» What is asked: In the lines from the first one through the line with "Action: point(1115,707)", switch "camera icon" to "lens icon" and give those lines again with nothing else altered.

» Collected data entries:

-=-=-

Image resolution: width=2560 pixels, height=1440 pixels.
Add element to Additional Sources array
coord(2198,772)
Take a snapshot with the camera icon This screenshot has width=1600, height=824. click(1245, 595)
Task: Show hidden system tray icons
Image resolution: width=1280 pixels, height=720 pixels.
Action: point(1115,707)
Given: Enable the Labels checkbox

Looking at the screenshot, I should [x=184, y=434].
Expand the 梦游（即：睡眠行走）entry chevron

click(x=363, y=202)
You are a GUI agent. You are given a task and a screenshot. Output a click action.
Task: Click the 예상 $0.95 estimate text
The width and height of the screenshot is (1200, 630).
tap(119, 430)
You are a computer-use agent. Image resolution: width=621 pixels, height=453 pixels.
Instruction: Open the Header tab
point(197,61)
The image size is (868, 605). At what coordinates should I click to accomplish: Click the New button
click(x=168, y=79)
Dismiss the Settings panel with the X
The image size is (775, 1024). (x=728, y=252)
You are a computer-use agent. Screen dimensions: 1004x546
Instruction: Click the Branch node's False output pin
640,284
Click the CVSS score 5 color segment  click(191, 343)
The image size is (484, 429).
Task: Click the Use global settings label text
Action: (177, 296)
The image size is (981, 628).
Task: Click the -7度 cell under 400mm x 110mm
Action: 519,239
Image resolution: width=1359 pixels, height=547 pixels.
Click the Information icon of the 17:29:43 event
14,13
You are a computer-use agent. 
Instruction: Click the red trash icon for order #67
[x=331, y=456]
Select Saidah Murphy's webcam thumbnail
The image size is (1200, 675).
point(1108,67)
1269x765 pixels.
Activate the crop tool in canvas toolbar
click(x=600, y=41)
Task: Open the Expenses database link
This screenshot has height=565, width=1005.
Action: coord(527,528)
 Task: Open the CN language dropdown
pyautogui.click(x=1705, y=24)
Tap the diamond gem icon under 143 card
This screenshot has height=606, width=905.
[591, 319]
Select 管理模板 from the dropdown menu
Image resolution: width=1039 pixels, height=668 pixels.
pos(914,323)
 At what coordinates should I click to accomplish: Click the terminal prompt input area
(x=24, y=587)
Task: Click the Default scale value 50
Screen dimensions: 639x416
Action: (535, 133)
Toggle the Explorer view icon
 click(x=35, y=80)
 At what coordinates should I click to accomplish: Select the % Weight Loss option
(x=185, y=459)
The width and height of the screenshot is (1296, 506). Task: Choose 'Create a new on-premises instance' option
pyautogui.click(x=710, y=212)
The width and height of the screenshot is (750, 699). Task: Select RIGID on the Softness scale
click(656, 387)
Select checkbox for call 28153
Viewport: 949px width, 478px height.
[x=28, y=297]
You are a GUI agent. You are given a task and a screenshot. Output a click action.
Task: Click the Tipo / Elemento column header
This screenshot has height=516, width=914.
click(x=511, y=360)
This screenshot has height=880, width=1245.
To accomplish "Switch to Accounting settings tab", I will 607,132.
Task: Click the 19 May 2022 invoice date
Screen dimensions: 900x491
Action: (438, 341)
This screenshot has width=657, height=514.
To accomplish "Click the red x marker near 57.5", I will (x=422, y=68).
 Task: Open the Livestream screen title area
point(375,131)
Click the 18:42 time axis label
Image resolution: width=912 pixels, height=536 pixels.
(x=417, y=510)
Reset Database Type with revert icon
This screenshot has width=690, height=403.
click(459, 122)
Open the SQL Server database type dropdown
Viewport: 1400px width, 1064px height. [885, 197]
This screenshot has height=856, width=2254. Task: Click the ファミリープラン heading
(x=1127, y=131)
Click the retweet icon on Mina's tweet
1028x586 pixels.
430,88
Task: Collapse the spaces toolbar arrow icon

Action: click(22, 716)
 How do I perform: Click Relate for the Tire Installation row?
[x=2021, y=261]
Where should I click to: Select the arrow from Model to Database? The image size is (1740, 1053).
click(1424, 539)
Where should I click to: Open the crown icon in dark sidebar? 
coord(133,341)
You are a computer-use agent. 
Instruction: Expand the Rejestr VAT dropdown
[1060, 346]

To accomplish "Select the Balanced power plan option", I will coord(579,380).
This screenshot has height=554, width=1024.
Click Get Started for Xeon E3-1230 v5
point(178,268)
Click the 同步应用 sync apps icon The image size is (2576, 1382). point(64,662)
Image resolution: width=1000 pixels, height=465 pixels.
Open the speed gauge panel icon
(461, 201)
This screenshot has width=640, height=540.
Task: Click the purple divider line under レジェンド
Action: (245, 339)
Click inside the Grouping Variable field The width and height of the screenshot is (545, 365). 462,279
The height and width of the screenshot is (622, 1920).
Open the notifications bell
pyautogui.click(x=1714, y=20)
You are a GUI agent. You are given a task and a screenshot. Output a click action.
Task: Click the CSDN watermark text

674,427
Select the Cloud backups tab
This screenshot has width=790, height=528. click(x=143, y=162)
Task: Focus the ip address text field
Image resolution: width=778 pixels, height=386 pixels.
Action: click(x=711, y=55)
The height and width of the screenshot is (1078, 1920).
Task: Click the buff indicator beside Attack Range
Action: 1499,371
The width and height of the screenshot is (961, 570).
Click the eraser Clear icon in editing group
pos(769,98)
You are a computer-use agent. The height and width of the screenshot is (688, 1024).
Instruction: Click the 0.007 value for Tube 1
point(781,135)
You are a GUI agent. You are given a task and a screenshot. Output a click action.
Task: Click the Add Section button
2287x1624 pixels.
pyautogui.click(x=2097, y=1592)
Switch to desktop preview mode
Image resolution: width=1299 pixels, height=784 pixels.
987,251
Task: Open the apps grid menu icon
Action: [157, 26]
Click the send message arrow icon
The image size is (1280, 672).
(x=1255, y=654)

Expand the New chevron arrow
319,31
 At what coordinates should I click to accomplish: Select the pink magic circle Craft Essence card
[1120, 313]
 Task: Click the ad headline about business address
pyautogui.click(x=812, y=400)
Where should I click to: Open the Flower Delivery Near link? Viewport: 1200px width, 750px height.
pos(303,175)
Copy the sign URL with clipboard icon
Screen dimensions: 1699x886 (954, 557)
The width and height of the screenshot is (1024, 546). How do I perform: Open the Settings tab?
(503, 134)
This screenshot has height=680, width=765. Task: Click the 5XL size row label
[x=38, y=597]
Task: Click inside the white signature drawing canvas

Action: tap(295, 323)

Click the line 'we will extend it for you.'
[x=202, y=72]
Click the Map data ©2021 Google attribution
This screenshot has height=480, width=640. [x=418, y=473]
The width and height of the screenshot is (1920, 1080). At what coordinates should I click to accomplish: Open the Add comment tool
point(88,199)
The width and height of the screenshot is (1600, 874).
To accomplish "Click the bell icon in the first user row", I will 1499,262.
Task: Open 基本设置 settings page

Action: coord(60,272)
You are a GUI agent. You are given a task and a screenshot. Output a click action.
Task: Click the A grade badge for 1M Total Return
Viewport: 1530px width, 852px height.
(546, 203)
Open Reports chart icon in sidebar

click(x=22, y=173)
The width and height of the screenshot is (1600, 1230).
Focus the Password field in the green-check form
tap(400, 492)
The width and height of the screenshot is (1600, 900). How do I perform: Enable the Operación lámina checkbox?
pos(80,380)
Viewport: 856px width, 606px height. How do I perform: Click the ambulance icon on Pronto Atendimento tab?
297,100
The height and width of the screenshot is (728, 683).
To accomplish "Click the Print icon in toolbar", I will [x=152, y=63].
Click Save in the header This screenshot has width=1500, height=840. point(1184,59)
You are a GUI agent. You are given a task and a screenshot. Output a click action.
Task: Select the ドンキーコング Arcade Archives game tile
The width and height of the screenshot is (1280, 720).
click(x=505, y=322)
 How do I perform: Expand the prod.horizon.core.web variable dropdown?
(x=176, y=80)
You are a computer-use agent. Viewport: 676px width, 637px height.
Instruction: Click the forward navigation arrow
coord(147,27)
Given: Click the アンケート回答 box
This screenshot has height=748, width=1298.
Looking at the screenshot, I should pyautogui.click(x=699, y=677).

-=-=-

» Task response:
Image resolution: width=2560 pixels, height=1440 pixels.
Add element to Additional Sources array
coord(2198,772)
Take a snapshot with the lens icon This screenshot has width=1600, height=824. click(1245, 595)
Task: Show hidden system tray icons
Image resolution: width=1280 pixels, height=720 pixels.
Action: point(1115,707)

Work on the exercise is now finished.